*Task objective*.
Please copy exactly the line containing "Task: Click the 运行兼容性疑难解答 button" and every line after it, through the last line of the records below, leaving out all pictures.
===============
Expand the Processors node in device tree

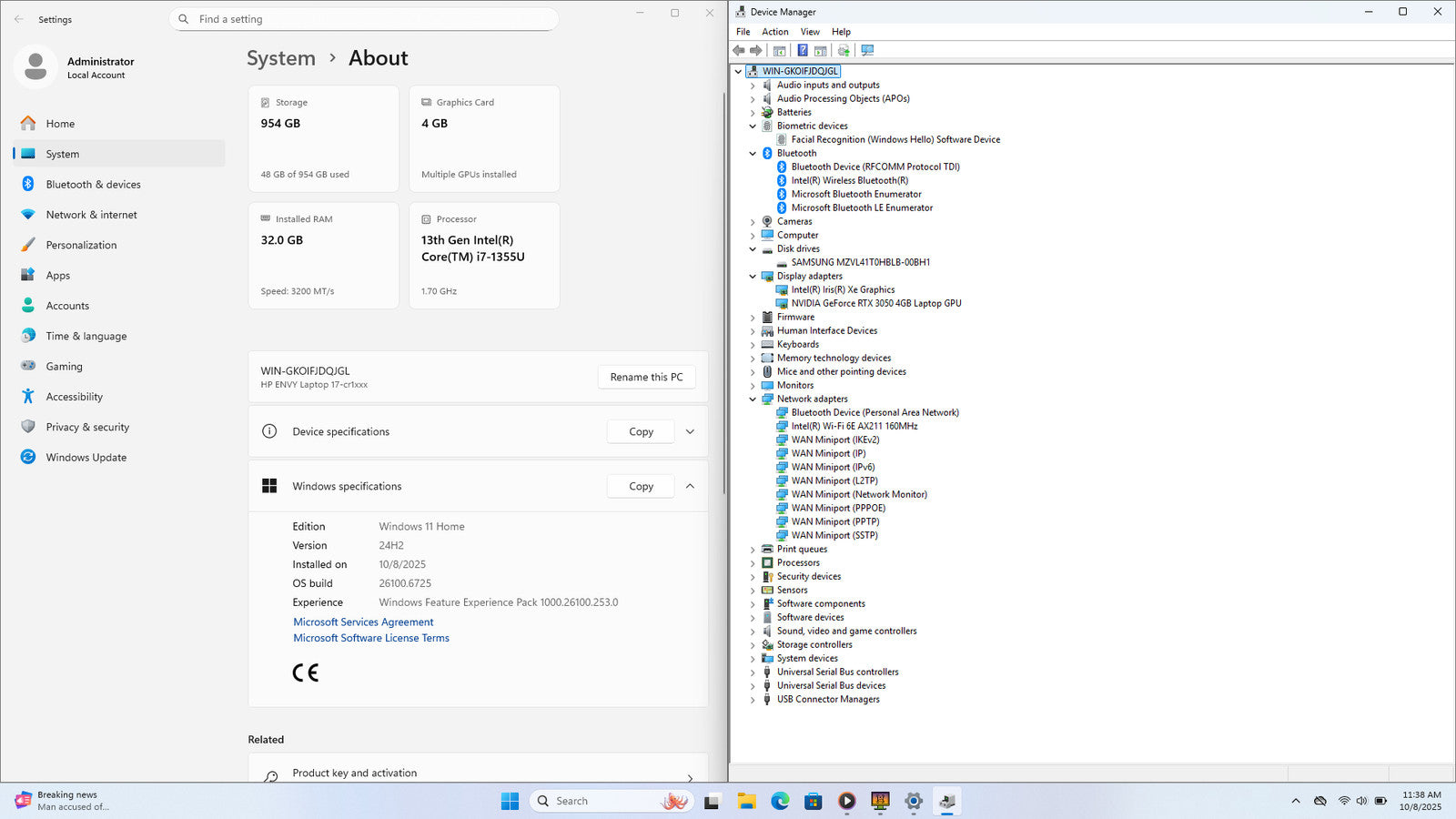753,563
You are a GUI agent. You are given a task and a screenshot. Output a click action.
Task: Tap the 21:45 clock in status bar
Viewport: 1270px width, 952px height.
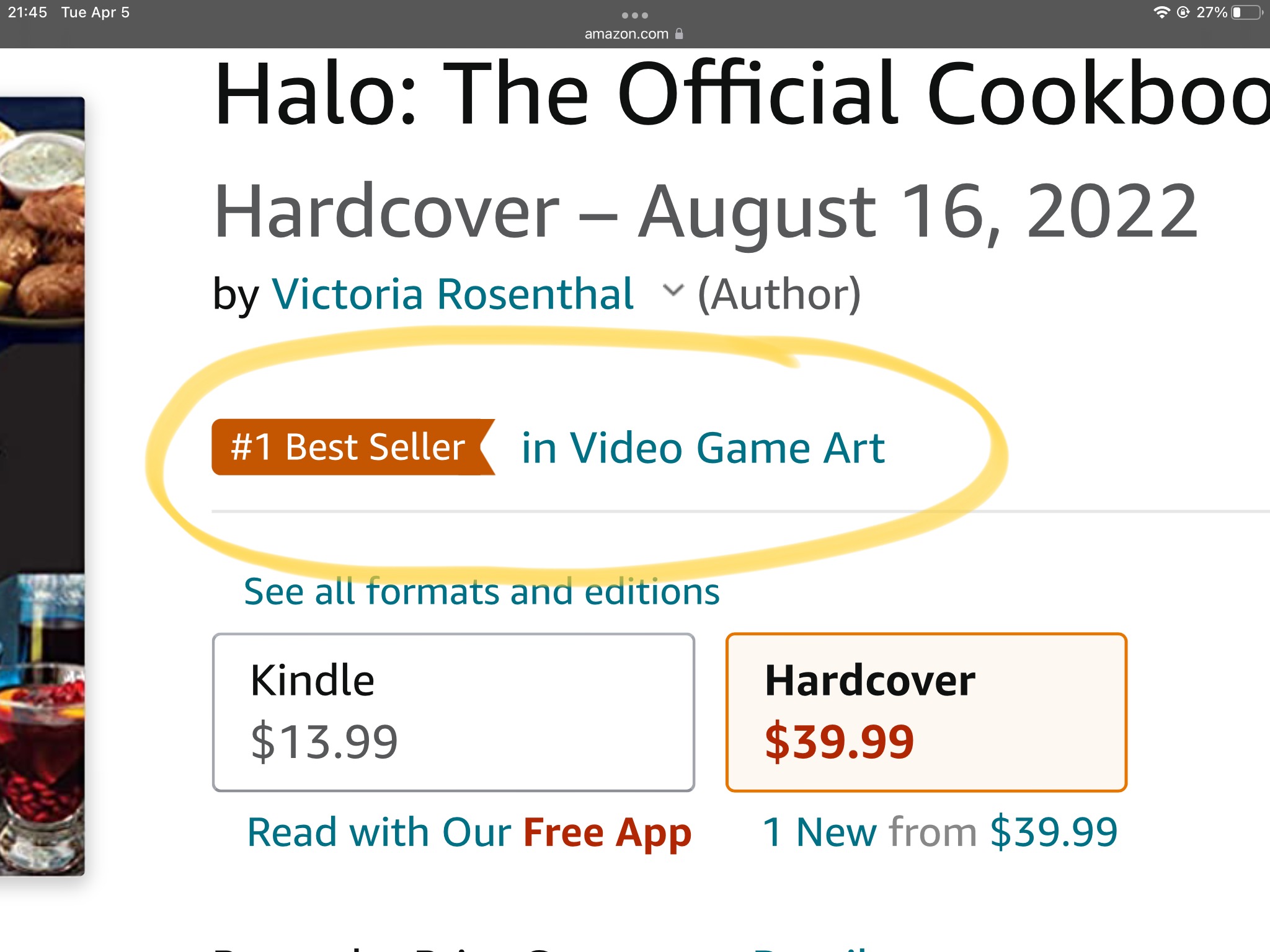click(27, 12)

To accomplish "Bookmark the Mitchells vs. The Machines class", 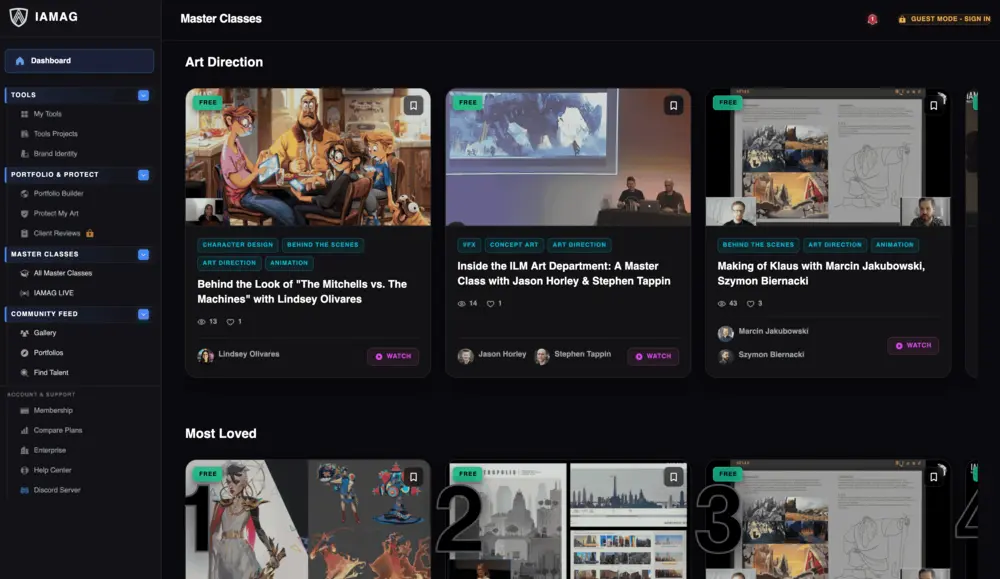I will point(413,105).
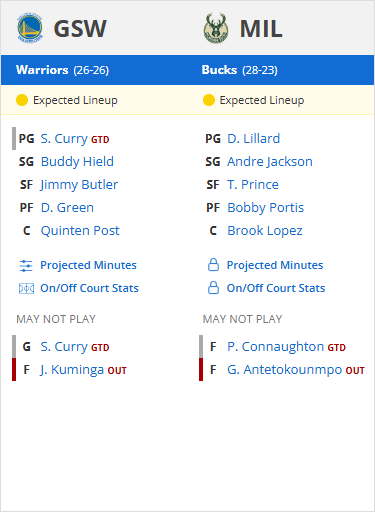Click G. Antetokounmpo in the May Not Play list
This screenshot has width=375, height=512.
285,370
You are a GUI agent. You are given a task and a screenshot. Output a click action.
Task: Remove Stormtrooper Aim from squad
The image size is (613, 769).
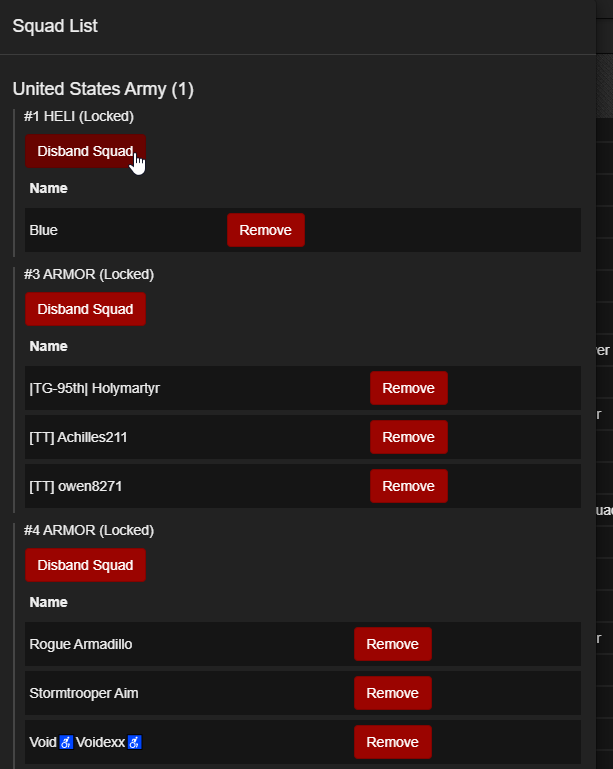click(x=393, y=693)
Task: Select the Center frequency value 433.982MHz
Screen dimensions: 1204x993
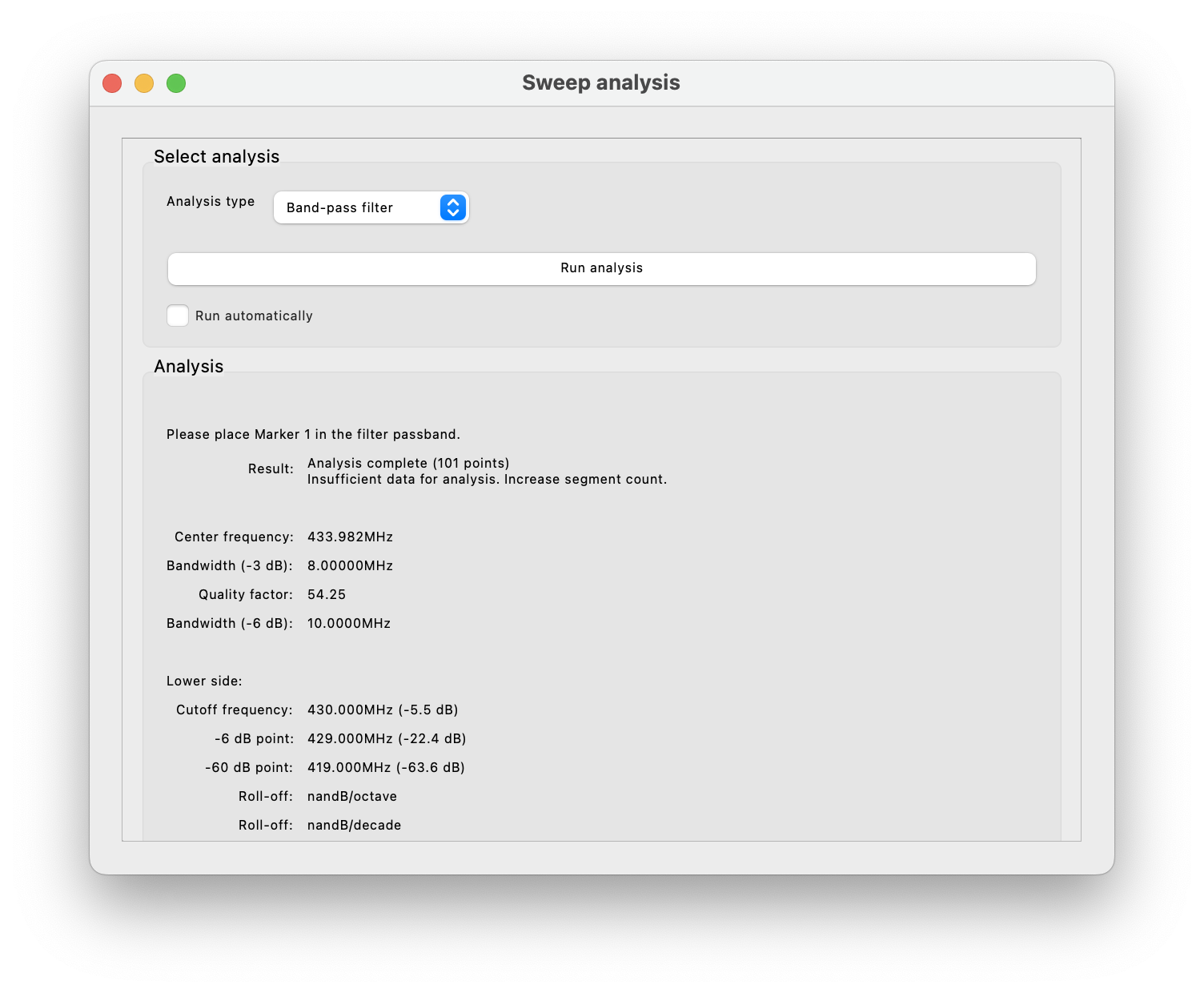Action: [350, 537]
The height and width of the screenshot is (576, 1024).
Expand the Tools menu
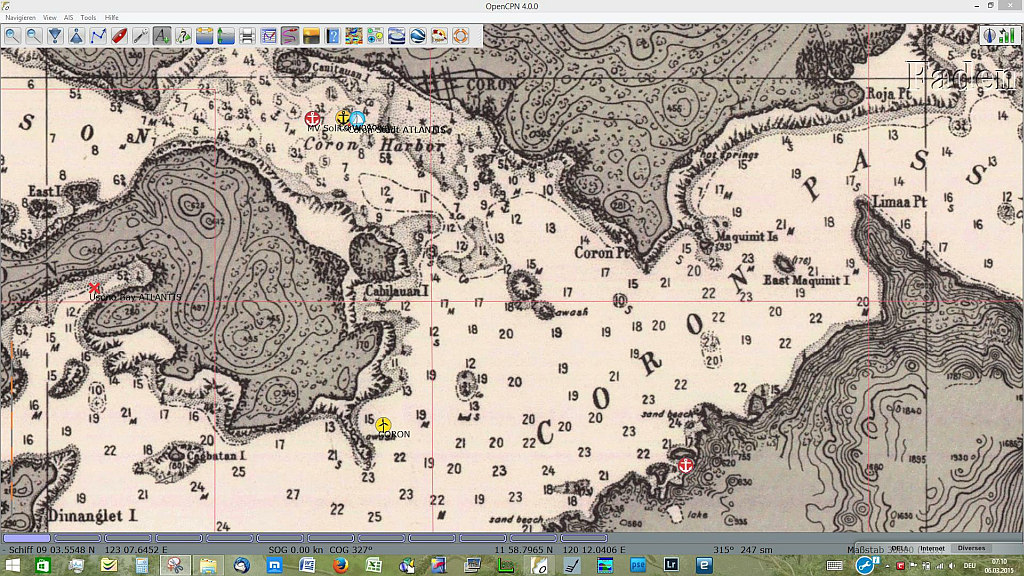pyautogui.click(x=88, y=18)
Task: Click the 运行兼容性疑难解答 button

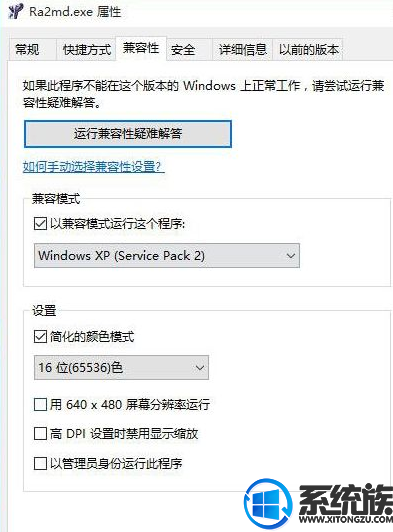Action: [128, 134]
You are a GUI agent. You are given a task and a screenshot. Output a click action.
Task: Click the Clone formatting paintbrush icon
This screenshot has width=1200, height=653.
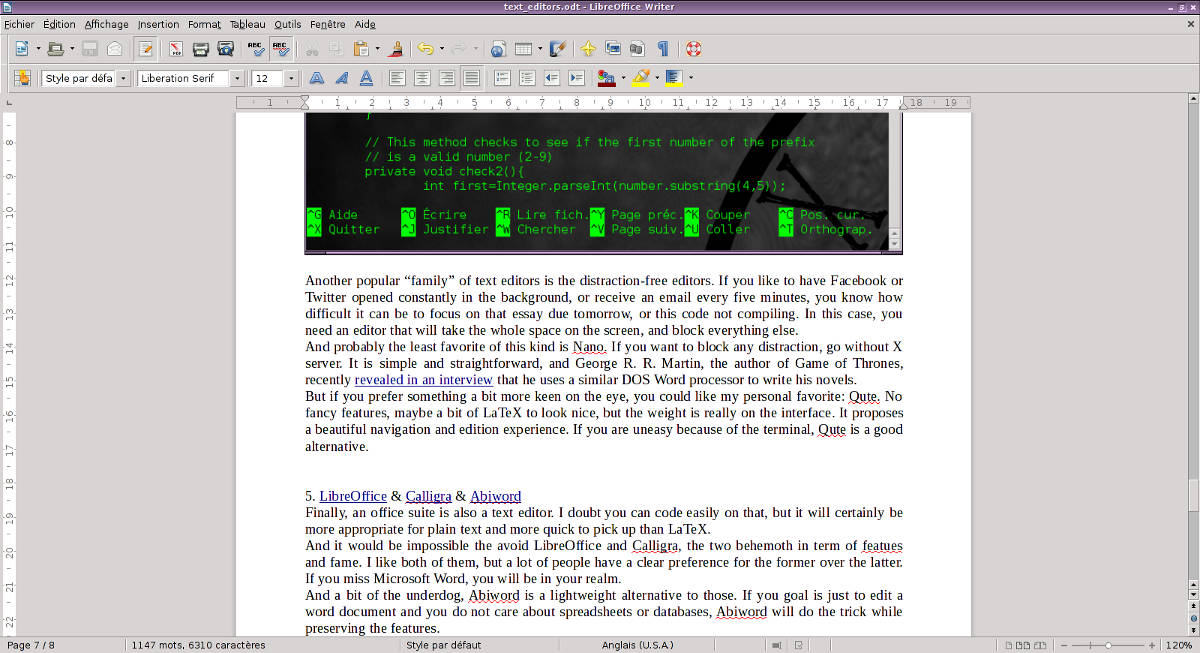397,48
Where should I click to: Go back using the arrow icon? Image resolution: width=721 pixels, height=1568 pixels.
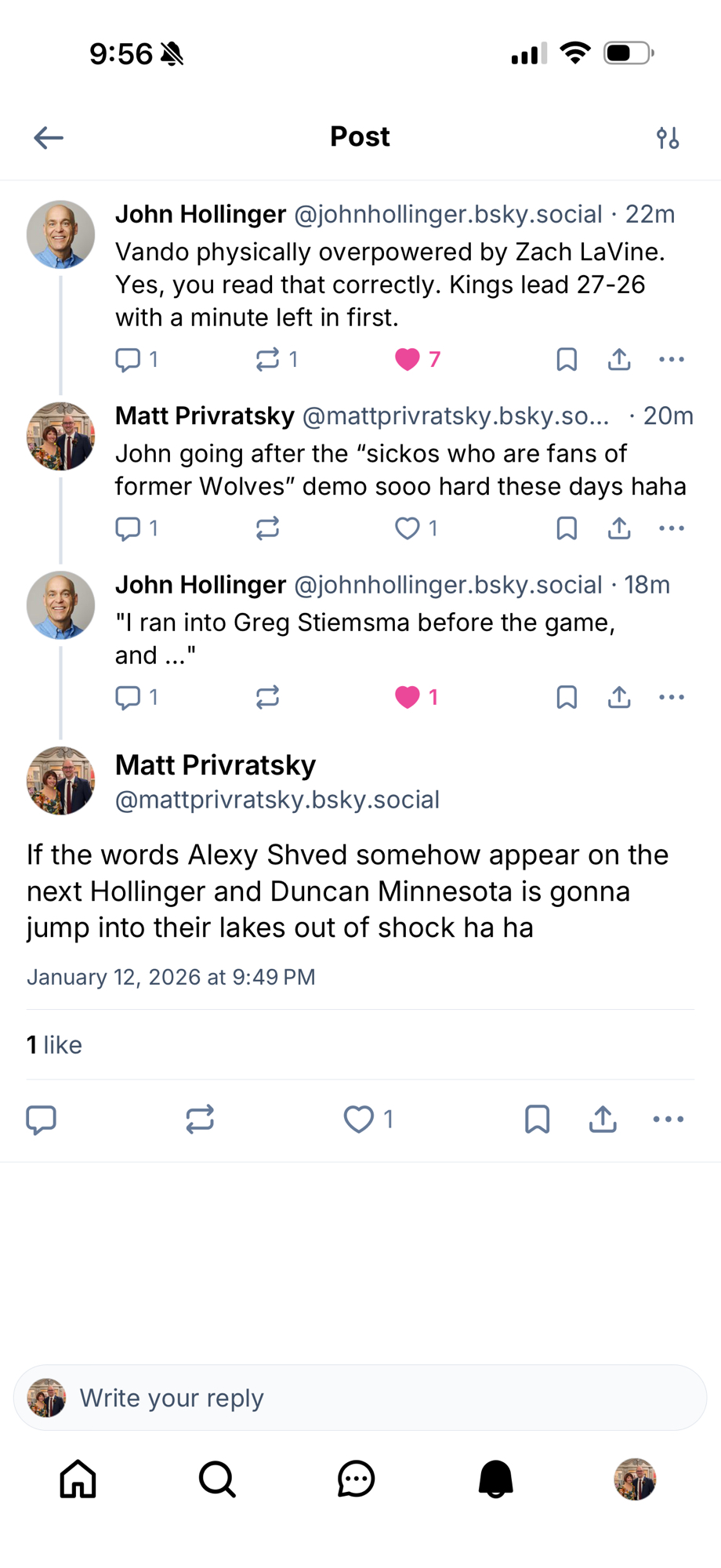pyautogui.click(x=49, y=138)
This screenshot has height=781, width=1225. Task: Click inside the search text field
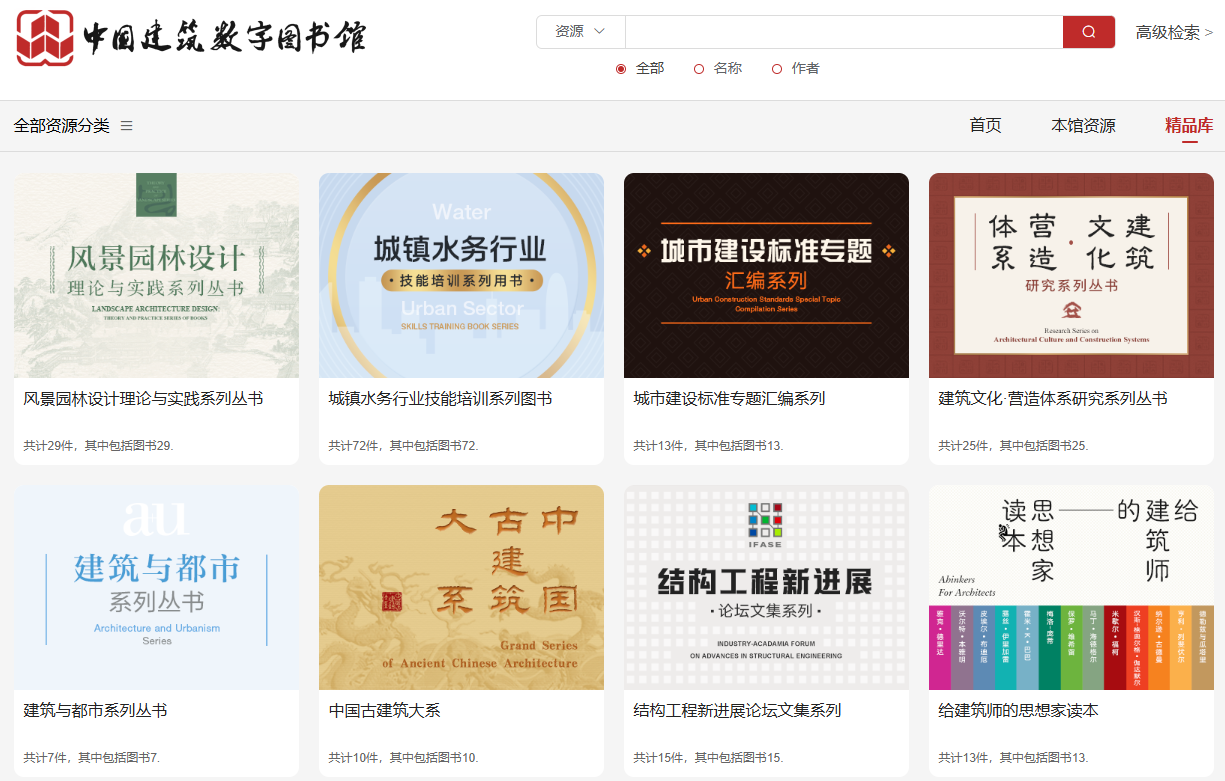(843, 32)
===============
*Solution for this exercise*.
Task: Click the 运行兼容性疑难解答 button

Action: [128, 134]
You are a GUI agent. You are given a task and a screenshot. Output a click action.
Task: Click the Clone formatting paintbrush icon
This screenshot has width=1200, height=653.
397,48
Where should I click to: Go back using the arrow icon? Image resolution: width=721 pixels, height=1568 pixels.
pyautogui.click(x=49, y=138)
This screenshot has height=781, width=1225. Task: Click inside the search text field
(843, 32)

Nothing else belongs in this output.